Consignes
1 - D'après l'extrait, à quel dieu les Juifs refusent-ils d'offrir des sacrifices dans 3 Maccabées ?
2 - Reprenez sous forme de liste le paragraphe de l'extrait qui commence par « Se présentant comme un discours philosophique », en gardant ses faits principaux.

Extrait cité
◇ ◇ ◇ ◇ ◇ ◇ ◇
3 Maccabées (7 chapitres)
Ayant pour cadre le conflit entre Egyptiens et Syriens au 3e siècle av. J.-C., 3 Maccabées relate la persécution des Juifs par le roi égyptien Philopator, en raison de leur refus d’offrir des sacrifices à Dionysos, ainsi que leur libération miraculeuse et la fête instituée en souvenir de cet événement. Il semble avoir été écrit au 1er siècle apr. J.-C.
4 Maccabées (18 chapitres)
Se présentant comme un discours philosophique qui défend la thèse la supériorité de la raison pieuse sur les passions, 4 Maccabées s’inspire des chapitres 3–7 de 2 Maccabées qui évoque le martyre de Juifs à l’époque du roi de Syrie Antiochus Epiphane. Il semble avoir été écrit au tournant des 1er et 2e siècles apr. J.-C., peut-être à Antioche.
Prière de Manassé (1 chapitre de 15 versets)
Il existe plusieurs versions de cette prière de repentance attribuée au roi Manassé et comblant en quelque sorte le «vide» constitué par la simple mention du changement d’attitude de ce souverain impie de Juda en 2 Chroniques 33 et de sa restauration. Il semble avoir été écrit entre le 2e siècle av. J.-C. et le 1er siècle apr. J.-C.
Psaume 151 (!) (1 chapitre de 7 versets)
Ce psaume «hors numérotation» attribué à David repose sur 1 Samuel 16 –17. Il fait partie des 5 psaumes supplémentaires présents dans la Peshitta, la version syriaque, et figure dans la Septante.
Les pseudépigraphes et écrits intertestamentaires
Le terme de pseudépigraphe désigne des écrits nés en milieu juif (mais rejetés par le judaïsme rabbinique), pour la plupart faussement attribués à un personnage biblique célèbre.
Leur période de composition s’étend du 2e siècle av. J.-C. au 2e siècle apr. J.-C., si bien que l’on parle aussi d’écrits intertestamentaires (entre les Testaments), mais certains sont contemporains du Nouveau Testament ou même postérieurs à lui.
Leur liste a des contours imprécis et se recoupe partiellement avec les écrits retrouvés à Qumrân. Parmi eux figurent
- les livres d’Hénoch,
- le livre des Jubilés,
- les Testaments des douze patriarches,
- les Psaumes de Salomon,
- le Testament de Moïse,
- le Martyre d’Esaïe,
- l’Apocalypse d’Elie,
- les Oracles sibyllins,
- la Vie d’Adam et Eve (ou Apocalypse de Moïse, à l’esprit misogyne),
- la Lettre d’Aristée.
◇ ◇ ◇ ◇ ◇ ◇ ◇
Données
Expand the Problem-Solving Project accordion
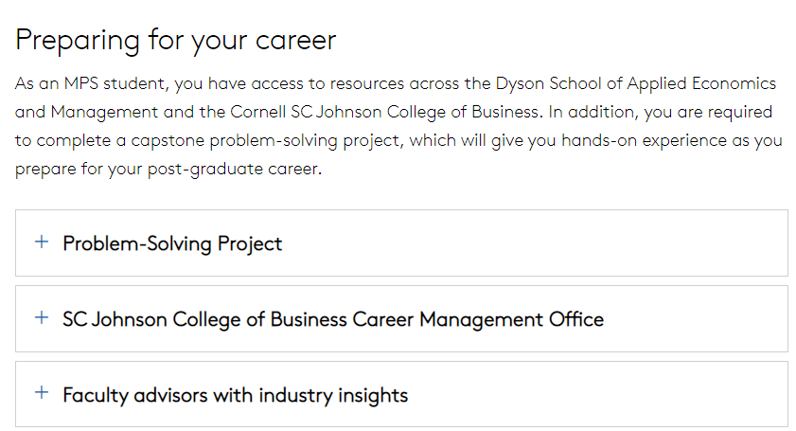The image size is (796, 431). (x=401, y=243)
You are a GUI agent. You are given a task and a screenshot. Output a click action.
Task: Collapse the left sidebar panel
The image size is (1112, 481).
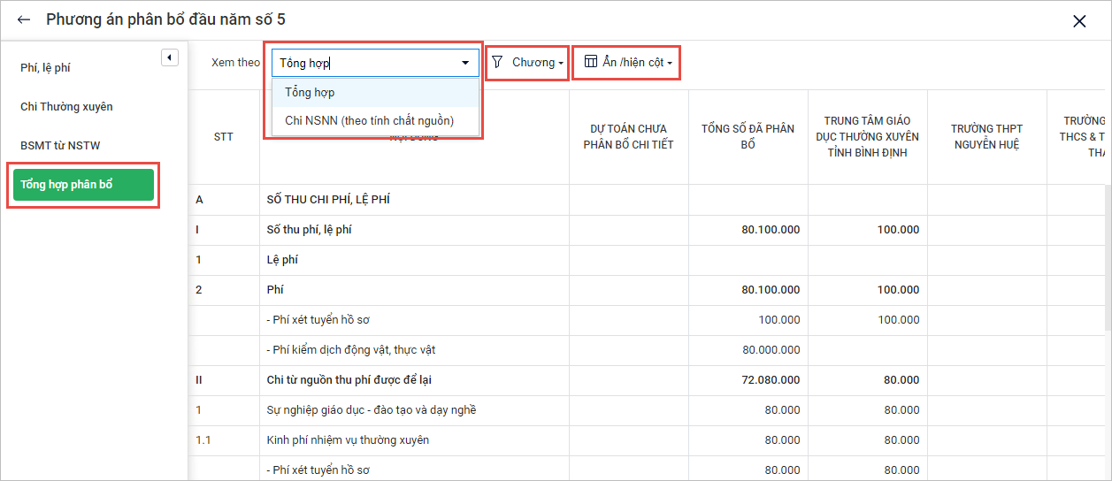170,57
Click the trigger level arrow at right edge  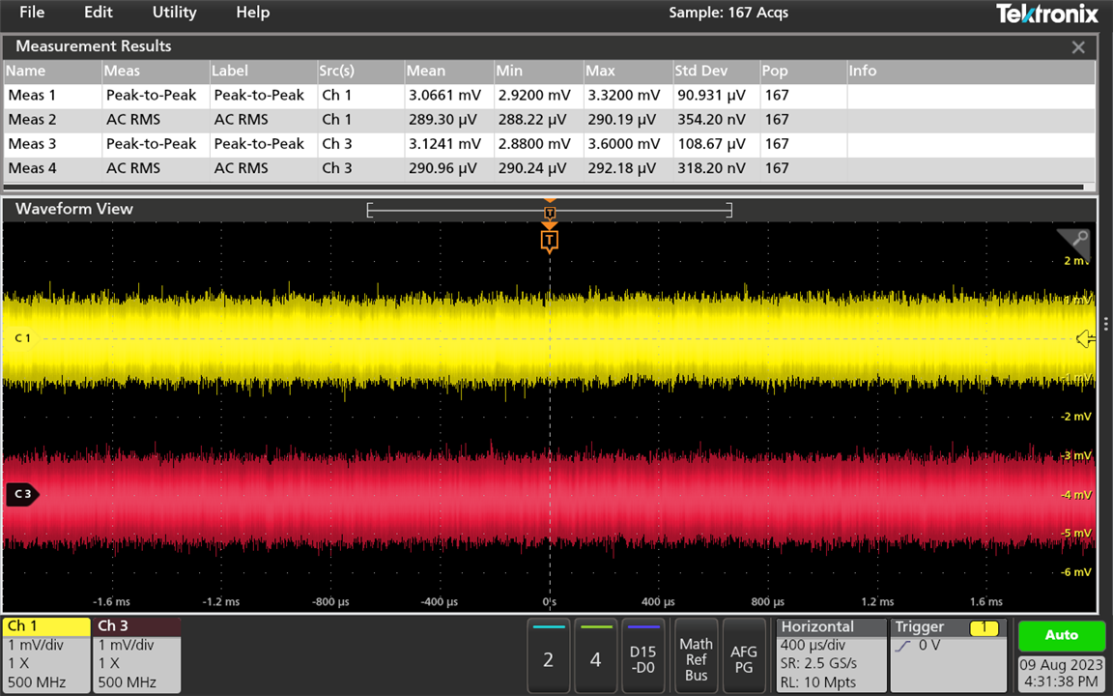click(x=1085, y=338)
◇ ◇ ◇ ◇ ◇ ◇ ◇
Corrigés
1 - À Dionysos.

2 -
- 4 Maccabées se présente comme un discours philosophique : la raison pieuse est supérieure aux passions.
- Il s'inspire des chapitres 3 à 7 de 2 Maccabées, qui évoquent le martyre de Juifs à l'époque d'Antiochus Epiphane, roi de Syrie.
- Il semble avoir été écrit au tournant des 1er et 2e siècles apr. J.-C., peut-être à Antioche.